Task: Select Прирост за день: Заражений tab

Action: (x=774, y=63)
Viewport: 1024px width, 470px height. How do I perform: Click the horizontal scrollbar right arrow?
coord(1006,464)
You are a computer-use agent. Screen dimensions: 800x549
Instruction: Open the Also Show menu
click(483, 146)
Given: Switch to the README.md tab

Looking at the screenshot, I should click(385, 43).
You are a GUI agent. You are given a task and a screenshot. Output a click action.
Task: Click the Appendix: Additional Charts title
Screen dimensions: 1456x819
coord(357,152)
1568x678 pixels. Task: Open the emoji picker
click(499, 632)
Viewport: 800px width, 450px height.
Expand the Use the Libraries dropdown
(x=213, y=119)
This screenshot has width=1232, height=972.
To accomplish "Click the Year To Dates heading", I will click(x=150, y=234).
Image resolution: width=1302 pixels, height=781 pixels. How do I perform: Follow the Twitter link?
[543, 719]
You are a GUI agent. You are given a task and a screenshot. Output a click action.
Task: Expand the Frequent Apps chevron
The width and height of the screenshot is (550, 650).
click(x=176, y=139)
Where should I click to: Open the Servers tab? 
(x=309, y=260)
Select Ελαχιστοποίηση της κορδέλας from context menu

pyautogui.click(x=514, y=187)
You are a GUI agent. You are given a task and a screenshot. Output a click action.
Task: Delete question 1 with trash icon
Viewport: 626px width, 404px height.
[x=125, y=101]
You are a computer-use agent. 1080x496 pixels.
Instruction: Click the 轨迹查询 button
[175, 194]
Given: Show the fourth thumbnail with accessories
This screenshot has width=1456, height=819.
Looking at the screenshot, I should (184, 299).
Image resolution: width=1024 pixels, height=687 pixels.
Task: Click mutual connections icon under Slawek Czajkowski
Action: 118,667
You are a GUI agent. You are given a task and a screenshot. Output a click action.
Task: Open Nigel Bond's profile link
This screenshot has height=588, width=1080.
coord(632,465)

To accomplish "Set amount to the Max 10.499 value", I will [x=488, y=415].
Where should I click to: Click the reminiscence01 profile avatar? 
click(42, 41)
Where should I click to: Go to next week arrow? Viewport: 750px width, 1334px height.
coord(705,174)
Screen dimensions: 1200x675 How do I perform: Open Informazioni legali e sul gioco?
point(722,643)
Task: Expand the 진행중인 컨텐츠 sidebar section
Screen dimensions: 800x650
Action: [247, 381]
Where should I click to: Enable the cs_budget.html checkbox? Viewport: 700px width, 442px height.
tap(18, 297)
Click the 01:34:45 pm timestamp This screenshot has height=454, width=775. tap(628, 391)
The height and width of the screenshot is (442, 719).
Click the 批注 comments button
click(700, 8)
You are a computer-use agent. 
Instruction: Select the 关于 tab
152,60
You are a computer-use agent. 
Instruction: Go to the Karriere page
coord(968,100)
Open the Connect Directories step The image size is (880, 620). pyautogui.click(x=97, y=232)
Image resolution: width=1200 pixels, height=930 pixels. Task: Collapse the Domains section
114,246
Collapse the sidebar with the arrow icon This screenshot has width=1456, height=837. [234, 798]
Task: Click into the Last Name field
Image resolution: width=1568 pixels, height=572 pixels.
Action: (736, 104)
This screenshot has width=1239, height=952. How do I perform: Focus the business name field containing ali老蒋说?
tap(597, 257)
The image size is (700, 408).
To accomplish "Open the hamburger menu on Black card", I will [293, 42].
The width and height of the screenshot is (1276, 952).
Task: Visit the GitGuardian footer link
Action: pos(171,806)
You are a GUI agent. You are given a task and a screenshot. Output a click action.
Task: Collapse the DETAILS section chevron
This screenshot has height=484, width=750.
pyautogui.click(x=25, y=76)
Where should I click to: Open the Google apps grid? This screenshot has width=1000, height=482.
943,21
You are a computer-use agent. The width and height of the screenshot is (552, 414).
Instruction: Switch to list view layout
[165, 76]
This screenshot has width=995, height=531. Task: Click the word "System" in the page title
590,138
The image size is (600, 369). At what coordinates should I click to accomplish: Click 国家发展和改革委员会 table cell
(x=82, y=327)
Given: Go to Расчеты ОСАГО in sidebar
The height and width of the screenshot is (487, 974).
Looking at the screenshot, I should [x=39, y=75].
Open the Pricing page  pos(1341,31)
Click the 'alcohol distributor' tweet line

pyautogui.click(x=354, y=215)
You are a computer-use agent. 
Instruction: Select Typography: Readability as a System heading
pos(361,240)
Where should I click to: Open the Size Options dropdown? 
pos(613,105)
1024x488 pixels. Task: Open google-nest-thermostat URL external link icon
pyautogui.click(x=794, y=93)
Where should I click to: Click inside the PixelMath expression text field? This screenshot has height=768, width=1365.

THE PROBLEM ::
The records above must be written out again exactly.

RESPONSE FOR THIS EXERCISE ::
Task: Select Прирост за день: Заражений tab

Action: (x=774, y=63)
Viewport: 1024px width, 470px height. How do I perform: Click the horizontal scrollbar right arrow?
coord(1006,464)
You are a computer-use agent. Screen dimensions: 800x549
Instruction: Open the Also Show menu
click(483, 146)
Given: Switch to the README.md tab

Looking at the screenshot, I should click(385, 43).
You are a GUI agent. You are given a task and a screenshot. Output a click action.
Task: Click the Appendix: Additional Charts title
Screen dimensions: 1456x819
coord(357,152)
1568x678 pixels. Task: Open the emoji picker
click(499, 632)
Viewport: 800px width, 450px height.
Expand the Use the Libraries dropdown
(x=213, y=119)
This screenshot has width=1232, height=972.
To accomplish "Click the Year To Dates heading", I will click(x=150, y=234).
Image resolution: width=1302 pixels, height=781 pixels. How do I perform: Follow the Twitter link?
[543, 719]
You are a GUI agent. You are given a task and a screenshot. Output a click action.
Task: Expand the Frequent Apps chevron
The width and height of the screenshot is (550, 650).
click(x=176, y=139)
Where should I click to: Open the Servers tab? 
(x=309, y=260)
Select Ελαχιστοποίηση της κορδέλας from context menu

pyautogui.click(x=514, y=187)
You are a GUI agent. You are given a task and a screenshot. Output a click action.
Task: Delete question 1 with trash icon
Viewport: 626px width, 404px height.
[x=125, y=101]
You are a computer-use agent. 1080x496 pixels.
Instruction: Click the 轨迹查询 button
[175, 194]
Given: Show the fourth thumbnail with accessories
This screenshot has width=1456, height=819.
Looking at the screenshot, I should (184, 299).
Image resolution: width=1024 pixels, height=687 pixels.
Task: Click mutual connections icon under Slawek Czajkowski
Action: 118,667
You are a GUI agent. You are given a task and a screenshot. Output a click action.
Task: Open Nigel Bond's profile link
This screenshot has height=588, width=1080.
coord(632,465)

To accomplish "Set amount to the Max 10.499 value", I will [x=488, y=415].
Where should I click to: Click the reminiscence01 profile avatar? 
click(42, 41)
Where should I click to: Go to next week arrow? Viewport: 750px width, 1334px height.
coord(705,174)
Screen dimensions: 1200x675 How do I perform: Open Informazioni legali e sul gioco?
point(722,643)
Task: Expand the 진행중인 컨텐츠 sidebar section
Screen dimensions: 800x650
Action: [247, 381]
Where should I click to: Enable the cs_budget.html checkbox? Viewport: 700px width, 442px height.
tap(18, 297)
Click the 01:34:45 pm timestamp This screenshot has height=454, width=775. tap(628, 391)
The height and width of the screenshot is (442, 719).
Click the 批注 comments button
click(700, 8)
You are a computer-use agent. 
Instruction: Select the 关于 tab
152,60
You are a computer-use agent. 
Instruction: Go to the Karriere page
coord(968,100)
Open the Connect Directories step The image size is (880, 620). pyautogui.click(x=97, y=232)
Image resolution: width=1200 pixels, height=930 pixels. Task: Collapse the Domains section
114,246
Collapse the sidebar with the arrow icon This screenshot has width=1456, height=837. [234, 798]
Task: Click into the Last Name field
Image resolution: width=1568 pixels, height=572 pixels.
Action: (736, 104)
This screenshot has width=1239, height=952. How do I perform: Focus the business name field containing ali老蒋说?
tap(597, 257)
The image size is (700, 408).
To accomplish "Open the hamburger menu on Black card", I will [293, 42].
The width and height of the screenshot is (1276, 952).
Task: Visit the GitGuardian footer link
Action: pos(171,806)
You are a GUI agent. You are given a task and a screenshot. Output a click action.
Task: Collapse the DETAILS section chevron
This screenshot has height=484, width=750.
pyautogui.click(x=25, y=76)
Where should I click to: Open the Google apps grid? This screenshot has width=1000, height=482.
943,21
You are a computer-use agent. The width and height of the screenshot is (552, 414).
Instruction: Switch to list view layout
[165, 76]
This screenshot has width=995, height=531. Task: Click the word "System" in the page title
590,138
The image size is (600, 369). At what coordinates should I click to accomplish: Click 国家发展和改革委员会 table cell
(x=82, y=327)
Given: Go to Расчеты ОСАГО in sidebar
The height and width of the screenshot is (487, 974).
Looking at the screenshot, I should [x=39, y=75].
Open the Pricing page  pos(1341,31)
Click the 'alcohol distributor' tweet line

pyautogui.click(x=354, y=215)
You are a computer-use agent. 
Instruction: Select Typography: Readability as a System heading
pos(361,240)
Where should I click to: Open the Size Options dropdown? 
pos(613,105)
1024x488 pixels. Task: Open google-nest-thermostat URL external link icon
pyautogui.click(x=794, y=93)
Where should I click to: Click inside the PixelMath expression text field? This screenshot has height=768, width=1365.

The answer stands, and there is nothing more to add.